Records from a data collection:
· · · · · · ·
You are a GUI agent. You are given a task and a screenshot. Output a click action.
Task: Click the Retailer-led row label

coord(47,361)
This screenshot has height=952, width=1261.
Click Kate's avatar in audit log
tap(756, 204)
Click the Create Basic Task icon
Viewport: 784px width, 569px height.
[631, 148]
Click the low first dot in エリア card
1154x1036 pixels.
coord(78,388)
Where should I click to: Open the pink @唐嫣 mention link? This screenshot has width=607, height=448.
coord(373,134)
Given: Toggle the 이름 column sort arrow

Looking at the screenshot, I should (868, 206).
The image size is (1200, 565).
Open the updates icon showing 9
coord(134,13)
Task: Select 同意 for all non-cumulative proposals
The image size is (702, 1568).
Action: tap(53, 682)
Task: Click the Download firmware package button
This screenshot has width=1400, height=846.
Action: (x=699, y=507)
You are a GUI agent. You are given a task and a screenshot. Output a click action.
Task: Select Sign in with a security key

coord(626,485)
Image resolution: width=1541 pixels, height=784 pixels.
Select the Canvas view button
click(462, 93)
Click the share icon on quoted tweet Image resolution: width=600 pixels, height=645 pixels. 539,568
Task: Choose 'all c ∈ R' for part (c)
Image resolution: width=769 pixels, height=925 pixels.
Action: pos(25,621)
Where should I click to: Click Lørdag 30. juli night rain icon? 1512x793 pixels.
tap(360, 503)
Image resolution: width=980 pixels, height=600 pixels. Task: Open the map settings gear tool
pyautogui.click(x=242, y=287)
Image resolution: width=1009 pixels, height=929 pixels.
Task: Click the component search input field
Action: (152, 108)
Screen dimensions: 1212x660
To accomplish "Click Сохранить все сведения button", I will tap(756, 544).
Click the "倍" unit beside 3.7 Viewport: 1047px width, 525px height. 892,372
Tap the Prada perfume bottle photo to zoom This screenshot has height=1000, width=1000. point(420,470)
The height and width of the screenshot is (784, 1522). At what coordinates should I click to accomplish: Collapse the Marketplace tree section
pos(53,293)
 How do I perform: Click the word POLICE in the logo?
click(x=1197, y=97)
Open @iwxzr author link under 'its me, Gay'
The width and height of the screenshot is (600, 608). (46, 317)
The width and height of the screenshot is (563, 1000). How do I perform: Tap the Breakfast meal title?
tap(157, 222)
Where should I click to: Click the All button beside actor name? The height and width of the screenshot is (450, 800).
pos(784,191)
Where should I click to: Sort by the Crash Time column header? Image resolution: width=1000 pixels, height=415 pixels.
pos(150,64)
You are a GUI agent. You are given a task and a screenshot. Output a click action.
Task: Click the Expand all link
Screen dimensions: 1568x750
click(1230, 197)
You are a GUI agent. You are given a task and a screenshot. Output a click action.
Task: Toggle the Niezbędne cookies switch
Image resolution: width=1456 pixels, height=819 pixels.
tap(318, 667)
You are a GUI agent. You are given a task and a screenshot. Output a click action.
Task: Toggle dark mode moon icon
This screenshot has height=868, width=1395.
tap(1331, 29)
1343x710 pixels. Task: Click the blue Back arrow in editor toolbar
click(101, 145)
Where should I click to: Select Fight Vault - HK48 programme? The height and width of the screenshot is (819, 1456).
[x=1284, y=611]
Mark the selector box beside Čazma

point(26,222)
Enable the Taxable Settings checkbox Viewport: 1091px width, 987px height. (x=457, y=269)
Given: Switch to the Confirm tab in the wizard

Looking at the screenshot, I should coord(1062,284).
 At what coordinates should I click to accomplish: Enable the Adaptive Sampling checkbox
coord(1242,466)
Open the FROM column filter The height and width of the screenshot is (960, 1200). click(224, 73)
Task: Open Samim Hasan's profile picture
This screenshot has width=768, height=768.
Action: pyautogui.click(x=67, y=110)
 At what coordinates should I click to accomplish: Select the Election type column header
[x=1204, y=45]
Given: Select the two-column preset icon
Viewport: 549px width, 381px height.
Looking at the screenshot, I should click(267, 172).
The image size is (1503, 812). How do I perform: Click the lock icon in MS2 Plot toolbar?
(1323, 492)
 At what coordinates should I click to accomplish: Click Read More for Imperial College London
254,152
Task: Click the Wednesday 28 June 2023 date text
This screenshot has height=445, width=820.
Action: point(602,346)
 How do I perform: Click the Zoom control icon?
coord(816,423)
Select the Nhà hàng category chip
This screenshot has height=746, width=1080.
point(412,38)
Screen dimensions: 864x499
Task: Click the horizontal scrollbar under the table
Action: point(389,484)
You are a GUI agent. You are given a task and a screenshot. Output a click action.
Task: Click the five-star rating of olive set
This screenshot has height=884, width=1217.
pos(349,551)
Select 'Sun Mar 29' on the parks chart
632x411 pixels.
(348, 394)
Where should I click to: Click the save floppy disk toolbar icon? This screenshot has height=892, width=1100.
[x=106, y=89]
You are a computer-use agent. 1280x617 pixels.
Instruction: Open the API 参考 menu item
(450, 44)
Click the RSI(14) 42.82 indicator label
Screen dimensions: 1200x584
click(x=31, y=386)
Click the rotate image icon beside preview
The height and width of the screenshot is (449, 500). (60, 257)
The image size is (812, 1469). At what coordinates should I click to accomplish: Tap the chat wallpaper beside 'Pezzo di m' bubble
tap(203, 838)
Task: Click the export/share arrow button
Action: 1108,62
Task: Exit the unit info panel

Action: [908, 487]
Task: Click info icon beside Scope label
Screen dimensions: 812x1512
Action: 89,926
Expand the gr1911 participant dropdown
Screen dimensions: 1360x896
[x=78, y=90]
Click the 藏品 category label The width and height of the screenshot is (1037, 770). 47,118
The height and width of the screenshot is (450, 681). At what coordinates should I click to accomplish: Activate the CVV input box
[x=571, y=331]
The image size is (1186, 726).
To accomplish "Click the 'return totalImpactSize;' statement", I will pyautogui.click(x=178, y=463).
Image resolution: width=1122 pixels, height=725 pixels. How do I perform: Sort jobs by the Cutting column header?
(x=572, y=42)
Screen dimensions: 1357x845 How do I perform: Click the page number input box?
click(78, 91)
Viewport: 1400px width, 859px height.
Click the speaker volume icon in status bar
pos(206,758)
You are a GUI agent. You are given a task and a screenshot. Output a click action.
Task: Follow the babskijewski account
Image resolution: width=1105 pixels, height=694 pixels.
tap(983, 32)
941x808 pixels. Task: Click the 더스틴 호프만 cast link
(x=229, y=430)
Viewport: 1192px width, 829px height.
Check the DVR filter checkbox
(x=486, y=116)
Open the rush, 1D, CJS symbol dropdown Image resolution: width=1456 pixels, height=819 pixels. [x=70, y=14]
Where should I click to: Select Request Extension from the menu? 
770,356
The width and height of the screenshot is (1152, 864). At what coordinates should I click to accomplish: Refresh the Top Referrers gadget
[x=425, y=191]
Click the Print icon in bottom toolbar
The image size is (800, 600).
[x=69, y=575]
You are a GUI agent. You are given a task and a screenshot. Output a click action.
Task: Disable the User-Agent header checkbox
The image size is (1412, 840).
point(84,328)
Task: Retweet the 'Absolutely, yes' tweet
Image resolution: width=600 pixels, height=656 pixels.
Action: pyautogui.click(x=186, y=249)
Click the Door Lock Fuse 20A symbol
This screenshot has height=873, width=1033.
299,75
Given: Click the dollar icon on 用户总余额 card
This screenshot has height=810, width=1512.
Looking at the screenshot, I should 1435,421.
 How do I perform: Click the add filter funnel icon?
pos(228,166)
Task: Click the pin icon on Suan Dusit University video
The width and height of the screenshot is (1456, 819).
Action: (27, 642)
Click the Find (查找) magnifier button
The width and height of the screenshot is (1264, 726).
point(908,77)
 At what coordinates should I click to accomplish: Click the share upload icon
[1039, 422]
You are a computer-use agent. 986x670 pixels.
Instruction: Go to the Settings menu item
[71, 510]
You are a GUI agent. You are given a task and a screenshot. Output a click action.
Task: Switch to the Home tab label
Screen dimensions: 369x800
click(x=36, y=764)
· · · · · · ·
▶ _Task goal_
Please present everything from the start of the material down to and including the line containing "coord(47,361)" as a numbered list, leaving out any blank lines.

▶ _Right answer_
1. You are a GUI agent. You are given a task and a screenshot. Output a click action.
2. Task: Click the Retailer-led row label
3. coord(47,361)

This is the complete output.